Met gas- en stroomprijzen die exploderen, met Rusland dat de gaskraan verder dichtdraait (deze week ging Nordstream 1 ‘tijdelijk’ dicht en stopte Gazprom leveranties aan Frankrijk) en overheden die waarschuwen voor energierantsoenen, ís het ook moeilijk om optimistisch te blijven. Zoals altijd in crisistijd komen er in de media stoeten doemdenkers voorbij met onheilsscenario’s. Geen wonder dat veel burgers vrezen dat ze komende winter zonder stroom of verwarming komen te zitten. Toch moeten we de kop niet te veel laten hangen. Want als we deze crisis vergelijken met de oliecrisis in de jaren zeventig, is er best reden voor voorzichtig optimisme.

Zoals Europa nu afhankelijk is van goedkoop gas uit Rusland, waarmee weer goedkope stroom wordt gemaakt, zo was het vijftig jaar geleden afhankelijk van Arabische olie. Begin dit jaar kwam 40 procent van al het gas dat Europa verstookte uit Rusland. Onze afhankelijkheid van olie uit de Perzische Golf en Noord-Afrika was in 1972 nog groter: rond de 60 procent. En toen brak in oktober 1973 de Jom Kipoer-oorlog uit. Westerse landen steunden Israël. Arabische, olieproducerende landen hadden een formidabele stok om hen mee te slaan: olieleveranties. Ze verhoogden de prijs met 70 procent en verminderden maandelijks de productie met 5 procent. Landen die Israël direct steunden, zoals de VS en Nederland, kregen helemaal geen olie meer.

Hetzelfde doet president Poetin nu, maar dan met gas. Velen zagen het aankomen. Brussel waarschuwde de lidstaten dat Europa geopolitiek kwetsbaar was als zij geen andere energiebronnen aanboorden. Veel hoofdsteden sloegen het in de wind. Ook met plannen om een echte Europese energiemarkt op te zetten, zodat landen elkaar in nood kunnen helpen, en met plannen om stroomprijzen anders te berekenen, deden zij weinig. Rusland, redeneerden zij, was toch even afhankelijk van ons geld als wij van zijn gas?

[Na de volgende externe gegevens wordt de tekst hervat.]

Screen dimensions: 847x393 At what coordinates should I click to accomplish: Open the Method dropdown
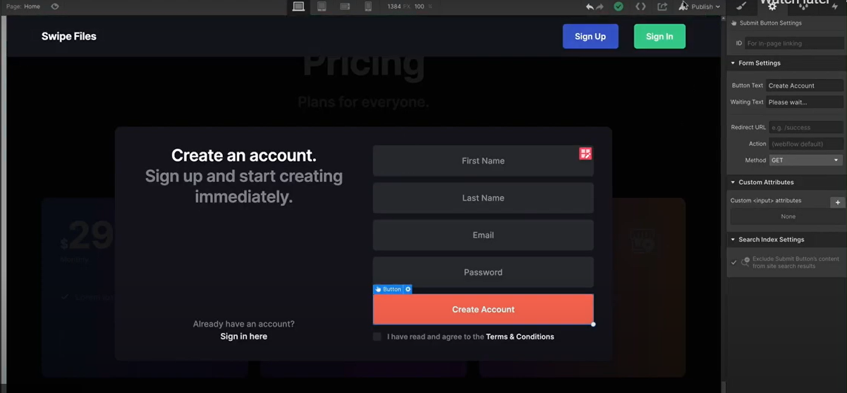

Nu neemt Poetin ons te grazen. En leren wij van hém, of all people, wat ‘strategische autonomie’ werkelijk betekent.

Net als in 1973 jagen Europese landen nu op alternatieven. Ze smijten met geld, wat energieprijzen verder opdreef. De inflatie is gigantisch, net als toen. Recessie dreigt. Sociale onrust dreigt.

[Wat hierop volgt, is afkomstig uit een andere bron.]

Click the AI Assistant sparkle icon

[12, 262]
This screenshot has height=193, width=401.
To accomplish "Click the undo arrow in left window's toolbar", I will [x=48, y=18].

Plotseling, deze week, daalden de energieprijzen weer. Want veel Europese landen, zelfs Duitsland, bleken hun reservoirs voor de winter aardig vol te hebben. Ook Europese plannen om profiteurs te belasten en eindelijk gas- en elektriciteitsprijzen te ontkoppelen, hadden enig dempend effect. Ook in 1973 bleven de olietekorten uit die paniekzaaiers hadden voorspeld. Shell bleek het embargo te hebben omzeild, door olie te kopen via derden. Gebeurt zoiets nu weer, via niet-westerse landen waar Poetin gas dumpt voor stuntprijsjes? Geen expert die daar nu antwoord op geeft.

Maar hier moeten de parallellen stoppen. Na de oliecrisis bekeerden de Europeanen zich namelijk tot gas, en we zien wat daarvan komt. Door de schok heeft Europa eindelijk diversificatie bovenaan de agenda gezet. Groene innovatie gaat in de versnelling. Ministers houden komende week spoedberaad over een beter functionerend Europees energiesysteem. Soms helpt een crisis je pas echt vooruit.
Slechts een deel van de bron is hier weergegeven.